Details
Date:
31.05.24
Duration:
7 mins
Tagged:
Print
Studio Sessions
Urban

Mike Ballard lives and works in London. His art is inspired by the overlooked corners of the city — the unmaintained and uninhabited places, filled with detritus, the residue and accidental layers of signs, and symbols of paint and stickers. His paintings are laced with the formal translation of these processes using photography, photocopy, adhesion, saturation, abrasion and addition. In our latest Studio Visit, Mike showed us around as he prepared for his London show, Shadow Ban.

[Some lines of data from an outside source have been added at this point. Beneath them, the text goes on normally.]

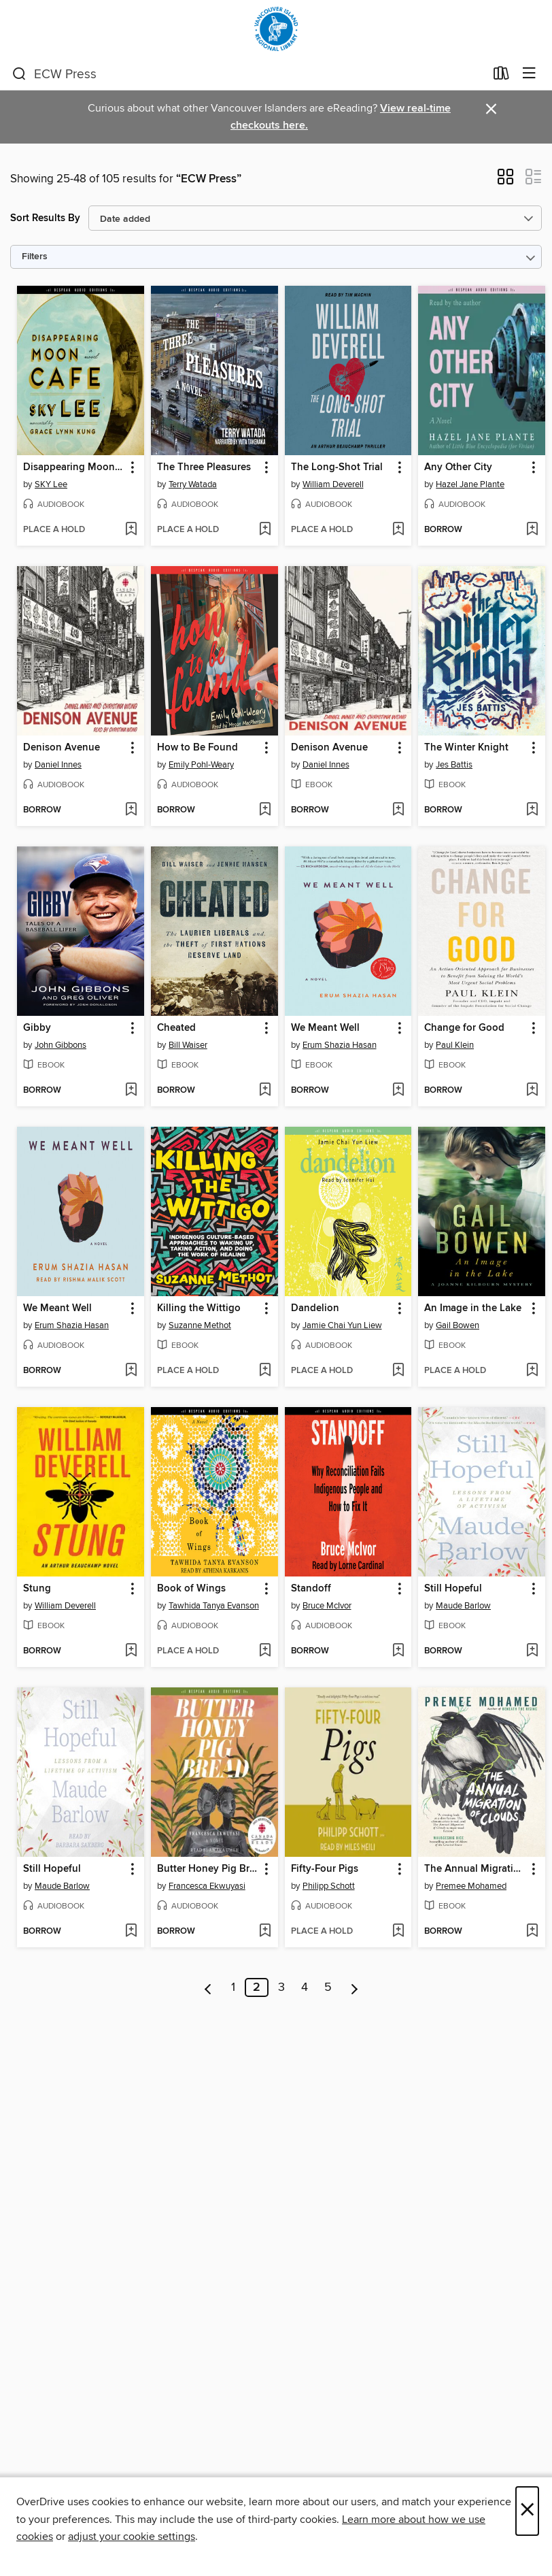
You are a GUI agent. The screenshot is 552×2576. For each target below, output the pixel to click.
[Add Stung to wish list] (130, 1651)
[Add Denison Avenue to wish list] (130, 810)
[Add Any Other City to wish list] (531, 530)
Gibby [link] (37, 1028)
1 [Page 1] (233, 1987)
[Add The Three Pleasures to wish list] (264, 530)
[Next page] (354, 1987)
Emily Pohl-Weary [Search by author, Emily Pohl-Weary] (201, 764)
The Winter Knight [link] (466, 748)
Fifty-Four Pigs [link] (324, 1869)
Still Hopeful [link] (453, 1589)
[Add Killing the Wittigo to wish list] (264, 1371)
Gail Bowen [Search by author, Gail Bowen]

"I see it as a painting already. As soon as I see the small image like stuck to the street or street furniture, lampposts, in between shops, just anywhere. Whether it's sort of weathered leftovers and bits of glue and stickers. Straight away I see it as a formal composition of painting."

Mike's contemporary paintings, sculptures, and installations draw from archival materials and ephemera, reflecting not only a rich personal history but also the ethos and aesthetics of an unconventional, nonconformist art upbringing.

On the piece Subtle Damage (2024 Acrylic, toner, paper, spray paint on canvas 121x91cm), created for the Shadow Ban show, he shares, “the latest paintings I've made for this show are based on my own photographic archive from growing up in different subcultures and travelling. Pre-digital cameras, pre anyone having cameras on their phones, it was all 35mm... I'm looking back into my archive and my memories.”

In Mike's ongoing sculpture series made from found hoardings, the medium is very much the message. Each piece tells a story, the marks made by life on the street. Every scratch, stain, scuff and imperfection is embraced: Mike makes minimal changes except for removing areas too irreparably damp or insect-infested.

"Because I'm always on the look-out... there's times when I think there's no point in painting because the paintings, they're already made. Like the stuff like this. All these marks, the gestures, it's all already here."

"Some days are different to others, especially where I find something really amazing it's like I don't need to make anything else. The gesture is there in finding it and taking it and representing it in a different context."